BP Batam Gelar Sosialisasi Sistem Pengelolaan Air kepada Pelaku Industri di Batam
Peserta Sosialisasi
Direktur Restrukturisasi BP Batam, Arham S. Torik, menyampaikan, bahwa penyediaan air bersih tidak akan terlepas dari pembahasan terkait air baku. Sejak tahun 1995-2020 pengelolaan air bersih dikelola oleh PT Adhya Tirta Batam (ATB) dengan memberikan kualitas pelayanan yang baik kepada masyarakat.
 
"Dengan berakhirnya kontrak kerja ATB dengan BP Batam, pengelolaan air di Kota Batam dilanjutkan oleh PT Moya Indonesia. BP Batam sebagai pengawas dan penanggung jawab pengelolaan air di Batam akan berupaya memberikan pelayanan maksimal,” katanya.
 
Direktur Badan Usaha Fasilitas dan Lingkungan BP Batam, Binsar Tambunan menjelaskan bahwa dengan adanya UU 17 Tahun 2019 tentang Sumber Daya Air, pihak swasta tidak boleh mengelola air dari hulu sampai ke hilir.
 
"Masterplan Batam akan menggunakan integrated total water management dengan PT Moya Indonesia hanya sebagai operator dalam pengoperasian air selama 6 bulan.
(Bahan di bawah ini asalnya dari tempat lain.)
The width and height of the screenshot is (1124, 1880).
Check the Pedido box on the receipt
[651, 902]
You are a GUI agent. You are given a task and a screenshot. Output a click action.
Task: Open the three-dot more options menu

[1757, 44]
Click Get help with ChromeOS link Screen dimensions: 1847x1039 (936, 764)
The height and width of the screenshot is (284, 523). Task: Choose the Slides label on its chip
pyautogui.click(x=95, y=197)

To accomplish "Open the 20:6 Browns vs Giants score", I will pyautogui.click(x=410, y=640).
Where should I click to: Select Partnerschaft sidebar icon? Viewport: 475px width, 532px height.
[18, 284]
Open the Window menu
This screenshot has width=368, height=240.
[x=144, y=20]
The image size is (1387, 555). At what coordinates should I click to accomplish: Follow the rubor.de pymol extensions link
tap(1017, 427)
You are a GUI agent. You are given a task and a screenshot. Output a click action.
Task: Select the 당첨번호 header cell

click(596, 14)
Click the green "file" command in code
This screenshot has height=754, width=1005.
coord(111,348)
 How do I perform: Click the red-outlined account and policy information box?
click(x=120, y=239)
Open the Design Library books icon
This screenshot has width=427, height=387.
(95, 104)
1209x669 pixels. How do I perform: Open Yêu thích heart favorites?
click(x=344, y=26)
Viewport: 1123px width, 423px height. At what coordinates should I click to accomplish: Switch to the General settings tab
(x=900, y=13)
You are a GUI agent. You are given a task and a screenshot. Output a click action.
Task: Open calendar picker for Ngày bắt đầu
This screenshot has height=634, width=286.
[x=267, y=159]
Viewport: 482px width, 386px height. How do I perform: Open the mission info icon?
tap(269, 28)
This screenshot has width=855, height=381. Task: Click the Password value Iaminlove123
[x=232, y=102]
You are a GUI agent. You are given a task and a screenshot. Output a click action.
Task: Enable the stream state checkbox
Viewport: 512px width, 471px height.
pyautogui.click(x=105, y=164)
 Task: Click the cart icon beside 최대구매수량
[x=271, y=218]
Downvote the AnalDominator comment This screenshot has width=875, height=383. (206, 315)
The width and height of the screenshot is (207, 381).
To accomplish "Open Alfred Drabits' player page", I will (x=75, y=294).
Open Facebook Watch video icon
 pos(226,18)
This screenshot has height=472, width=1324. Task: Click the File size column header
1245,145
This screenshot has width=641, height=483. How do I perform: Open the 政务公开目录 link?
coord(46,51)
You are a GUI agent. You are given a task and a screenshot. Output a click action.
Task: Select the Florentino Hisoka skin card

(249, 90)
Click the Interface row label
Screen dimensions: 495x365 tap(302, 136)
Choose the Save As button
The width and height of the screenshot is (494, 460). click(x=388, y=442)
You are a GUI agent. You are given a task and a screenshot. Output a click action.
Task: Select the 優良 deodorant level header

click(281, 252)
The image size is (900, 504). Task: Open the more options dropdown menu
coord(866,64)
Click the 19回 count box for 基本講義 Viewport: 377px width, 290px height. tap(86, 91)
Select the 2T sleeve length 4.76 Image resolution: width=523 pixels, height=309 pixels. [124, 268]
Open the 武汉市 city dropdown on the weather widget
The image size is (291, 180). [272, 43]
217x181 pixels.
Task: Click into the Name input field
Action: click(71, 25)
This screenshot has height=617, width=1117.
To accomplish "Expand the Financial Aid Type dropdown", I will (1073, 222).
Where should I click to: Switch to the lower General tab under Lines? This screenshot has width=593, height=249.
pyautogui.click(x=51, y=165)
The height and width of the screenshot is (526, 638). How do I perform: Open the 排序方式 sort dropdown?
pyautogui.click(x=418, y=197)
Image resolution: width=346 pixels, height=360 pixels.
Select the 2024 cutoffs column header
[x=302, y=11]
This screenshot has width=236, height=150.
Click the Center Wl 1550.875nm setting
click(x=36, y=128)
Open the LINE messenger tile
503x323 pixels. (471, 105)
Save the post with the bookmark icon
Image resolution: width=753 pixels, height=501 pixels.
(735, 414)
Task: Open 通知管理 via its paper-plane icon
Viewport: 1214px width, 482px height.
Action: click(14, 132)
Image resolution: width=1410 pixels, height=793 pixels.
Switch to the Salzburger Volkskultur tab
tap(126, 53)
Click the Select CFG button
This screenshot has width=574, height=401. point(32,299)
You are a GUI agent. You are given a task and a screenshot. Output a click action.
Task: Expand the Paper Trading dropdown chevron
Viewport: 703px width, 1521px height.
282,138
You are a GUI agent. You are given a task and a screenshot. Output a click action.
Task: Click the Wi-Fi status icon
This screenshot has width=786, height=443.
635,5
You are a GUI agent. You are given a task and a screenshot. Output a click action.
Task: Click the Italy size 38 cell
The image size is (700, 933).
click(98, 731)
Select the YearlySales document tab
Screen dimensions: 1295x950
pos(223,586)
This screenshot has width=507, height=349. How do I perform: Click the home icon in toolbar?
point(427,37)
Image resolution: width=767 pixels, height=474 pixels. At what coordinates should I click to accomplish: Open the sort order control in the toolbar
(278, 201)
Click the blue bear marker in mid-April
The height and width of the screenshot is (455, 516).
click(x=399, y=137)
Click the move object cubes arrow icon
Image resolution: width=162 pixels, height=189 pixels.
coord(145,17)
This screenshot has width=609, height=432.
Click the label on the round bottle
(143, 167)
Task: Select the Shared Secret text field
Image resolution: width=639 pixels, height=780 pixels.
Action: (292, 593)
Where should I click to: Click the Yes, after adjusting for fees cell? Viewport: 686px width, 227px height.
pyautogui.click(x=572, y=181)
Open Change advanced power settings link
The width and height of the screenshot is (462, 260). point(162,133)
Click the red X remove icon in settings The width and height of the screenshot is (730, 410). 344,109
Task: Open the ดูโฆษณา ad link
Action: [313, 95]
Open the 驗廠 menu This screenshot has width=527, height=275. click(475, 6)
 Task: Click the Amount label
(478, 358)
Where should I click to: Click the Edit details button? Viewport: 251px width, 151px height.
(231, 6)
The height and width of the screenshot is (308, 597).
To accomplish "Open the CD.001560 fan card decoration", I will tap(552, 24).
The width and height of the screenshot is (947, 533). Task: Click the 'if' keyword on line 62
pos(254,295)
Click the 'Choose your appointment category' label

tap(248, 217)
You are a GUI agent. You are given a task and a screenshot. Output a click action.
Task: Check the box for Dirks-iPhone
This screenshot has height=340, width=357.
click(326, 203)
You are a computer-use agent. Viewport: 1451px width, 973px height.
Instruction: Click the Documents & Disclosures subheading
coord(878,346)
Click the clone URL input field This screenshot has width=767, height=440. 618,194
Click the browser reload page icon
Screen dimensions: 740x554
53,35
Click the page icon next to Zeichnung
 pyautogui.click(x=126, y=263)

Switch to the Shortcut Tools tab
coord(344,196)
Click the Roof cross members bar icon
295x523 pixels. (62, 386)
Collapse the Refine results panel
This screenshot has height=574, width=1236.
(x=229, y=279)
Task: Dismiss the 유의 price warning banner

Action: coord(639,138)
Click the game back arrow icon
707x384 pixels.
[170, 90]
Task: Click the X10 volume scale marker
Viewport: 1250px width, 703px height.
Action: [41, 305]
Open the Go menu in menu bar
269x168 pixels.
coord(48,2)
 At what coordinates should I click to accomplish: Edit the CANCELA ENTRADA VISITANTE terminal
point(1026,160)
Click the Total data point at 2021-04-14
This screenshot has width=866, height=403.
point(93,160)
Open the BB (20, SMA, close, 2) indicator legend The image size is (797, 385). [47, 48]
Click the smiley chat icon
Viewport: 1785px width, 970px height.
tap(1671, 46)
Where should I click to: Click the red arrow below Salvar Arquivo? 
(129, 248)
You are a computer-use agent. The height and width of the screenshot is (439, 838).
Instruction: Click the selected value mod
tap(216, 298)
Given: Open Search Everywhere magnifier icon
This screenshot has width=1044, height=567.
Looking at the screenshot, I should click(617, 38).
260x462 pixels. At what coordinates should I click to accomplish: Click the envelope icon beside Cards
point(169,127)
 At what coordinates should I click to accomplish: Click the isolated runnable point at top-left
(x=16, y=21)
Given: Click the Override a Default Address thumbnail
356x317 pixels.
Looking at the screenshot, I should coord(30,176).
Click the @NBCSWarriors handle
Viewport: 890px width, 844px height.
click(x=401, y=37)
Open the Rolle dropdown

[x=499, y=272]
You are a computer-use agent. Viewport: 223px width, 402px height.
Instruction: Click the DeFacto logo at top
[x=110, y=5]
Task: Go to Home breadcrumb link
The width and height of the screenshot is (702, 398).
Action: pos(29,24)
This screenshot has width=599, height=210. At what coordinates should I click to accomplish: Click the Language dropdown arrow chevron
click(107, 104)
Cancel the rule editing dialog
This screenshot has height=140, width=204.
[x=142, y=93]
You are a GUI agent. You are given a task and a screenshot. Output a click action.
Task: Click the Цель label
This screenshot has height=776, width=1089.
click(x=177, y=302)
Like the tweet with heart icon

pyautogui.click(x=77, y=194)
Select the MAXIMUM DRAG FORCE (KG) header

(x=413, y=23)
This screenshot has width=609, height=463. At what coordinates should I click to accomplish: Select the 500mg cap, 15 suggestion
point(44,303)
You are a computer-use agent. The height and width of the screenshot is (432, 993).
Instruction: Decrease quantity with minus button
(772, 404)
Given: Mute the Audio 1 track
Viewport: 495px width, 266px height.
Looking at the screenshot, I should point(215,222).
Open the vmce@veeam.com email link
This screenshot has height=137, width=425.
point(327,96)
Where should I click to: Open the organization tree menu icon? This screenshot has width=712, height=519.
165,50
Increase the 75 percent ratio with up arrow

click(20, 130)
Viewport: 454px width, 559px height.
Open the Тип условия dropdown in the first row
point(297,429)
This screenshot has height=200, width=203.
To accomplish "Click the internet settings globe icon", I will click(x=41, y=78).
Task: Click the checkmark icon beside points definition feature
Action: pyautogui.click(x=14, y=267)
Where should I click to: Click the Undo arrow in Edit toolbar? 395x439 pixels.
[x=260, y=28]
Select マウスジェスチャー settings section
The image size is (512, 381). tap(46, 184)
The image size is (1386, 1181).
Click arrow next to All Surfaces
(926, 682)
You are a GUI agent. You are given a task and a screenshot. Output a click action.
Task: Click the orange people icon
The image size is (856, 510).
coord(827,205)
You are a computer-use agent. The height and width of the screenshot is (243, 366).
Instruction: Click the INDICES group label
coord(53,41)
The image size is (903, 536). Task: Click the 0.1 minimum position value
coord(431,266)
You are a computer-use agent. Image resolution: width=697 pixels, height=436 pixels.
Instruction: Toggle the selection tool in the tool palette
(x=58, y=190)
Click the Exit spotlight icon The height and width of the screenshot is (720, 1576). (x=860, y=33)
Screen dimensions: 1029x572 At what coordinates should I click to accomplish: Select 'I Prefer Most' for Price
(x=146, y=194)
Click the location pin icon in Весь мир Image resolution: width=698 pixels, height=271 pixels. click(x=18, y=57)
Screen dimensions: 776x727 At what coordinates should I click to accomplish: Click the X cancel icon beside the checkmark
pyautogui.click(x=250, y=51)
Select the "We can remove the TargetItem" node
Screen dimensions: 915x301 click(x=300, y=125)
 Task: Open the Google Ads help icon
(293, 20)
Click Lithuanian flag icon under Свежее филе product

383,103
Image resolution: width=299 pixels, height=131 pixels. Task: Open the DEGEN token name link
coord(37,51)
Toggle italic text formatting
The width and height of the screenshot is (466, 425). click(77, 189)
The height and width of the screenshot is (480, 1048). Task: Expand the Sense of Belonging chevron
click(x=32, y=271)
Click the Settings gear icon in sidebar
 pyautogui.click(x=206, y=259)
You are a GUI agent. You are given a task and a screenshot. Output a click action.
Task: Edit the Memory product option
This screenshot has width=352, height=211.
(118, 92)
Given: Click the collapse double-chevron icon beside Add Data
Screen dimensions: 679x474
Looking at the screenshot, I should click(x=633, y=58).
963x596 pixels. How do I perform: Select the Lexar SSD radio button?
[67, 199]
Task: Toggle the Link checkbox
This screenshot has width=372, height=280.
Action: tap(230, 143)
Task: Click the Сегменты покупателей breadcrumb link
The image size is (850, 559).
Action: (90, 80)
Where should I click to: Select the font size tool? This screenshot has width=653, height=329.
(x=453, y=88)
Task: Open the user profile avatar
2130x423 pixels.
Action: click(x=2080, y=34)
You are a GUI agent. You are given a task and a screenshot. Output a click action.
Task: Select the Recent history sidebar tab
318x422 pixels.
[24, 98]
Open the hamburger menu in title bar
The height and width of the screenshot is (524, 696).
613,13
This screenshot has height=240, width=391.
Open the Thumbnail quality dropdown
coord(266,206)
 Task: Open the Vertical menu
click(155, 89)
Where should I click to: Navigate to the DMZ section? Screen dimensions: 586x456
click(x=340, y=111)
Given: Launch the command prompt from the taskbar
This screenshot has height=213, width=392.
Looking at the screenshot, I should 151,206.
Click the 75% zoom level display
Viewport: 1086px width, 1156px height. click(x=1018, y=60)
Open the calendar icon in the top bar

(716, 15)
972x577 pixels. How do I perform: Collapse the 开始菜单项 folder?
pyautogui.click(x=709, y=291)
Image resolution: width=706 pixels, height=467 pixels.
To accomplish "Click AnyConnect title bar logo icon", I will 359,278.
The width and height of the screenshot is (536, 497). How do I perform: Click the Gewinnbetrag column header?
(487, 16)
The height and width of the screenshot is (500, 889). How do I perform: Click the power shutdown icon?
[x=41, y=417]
Pihak PT Moya Indonesia juga menyampaikan, dalam layanan air minum di Indonesia mencakup tarif, kualitas, kuantitas, dan keterjangkauan.Pemerintah hadir dalam cakupan keterjangkauan dan menghitung tarif dalam penyediaan air untuk masyarakat,” katanya.
 
PT McDermott Indonesia (PTMI), Syahrial mengemukakan setelah mendengar pemaparan langsung dari BP Batam dan PT Moya, pihaknya merasa yakin dengan kelancaran pelayanan dan ketersediaan air bersih setelah berakhirnya perjanjian kerja sama antara BP Batam dengan ATB.
 
Ia mengharapkan, pelayanan air, baik untuk msyarakat dan industri, akan lebih baik lagi ke depan. PT Moya Indonesia dalam kesempatan ini berharap agar pelaku industri tidak membuat penyediaan air milik sendiri, namun tetap menggunakan layanan penyediaan air oleh pemerintah.
 
Dalam proses transisi ini, PT Moya Indonesia dalam tahap awal telah menyiapkan sebanyak 100 orang karyawan dan 4 kantor pelayanan, yaitu Kantor Pusat di Ruko Batam Centre Square, KPP Bengkong di Bengkong Palapa II, KPP Batu Aji di Pertokoan Batu Permata, KPP Tiban di Ruko Golden Wealth Blok A No. 6. Adapun call centre SPAM Batam dapat dihubungi melalui nomor telepon 150155.
 
Untuk kelancaran pembayaran air, PT Moya juga telah menjalin kerja sama dengan Perbankan, Pos Indonesia dan outlet pembayaran lainnya dengan nomor akun pembayaran yang sama seperti yang dilakukan oleh ATB.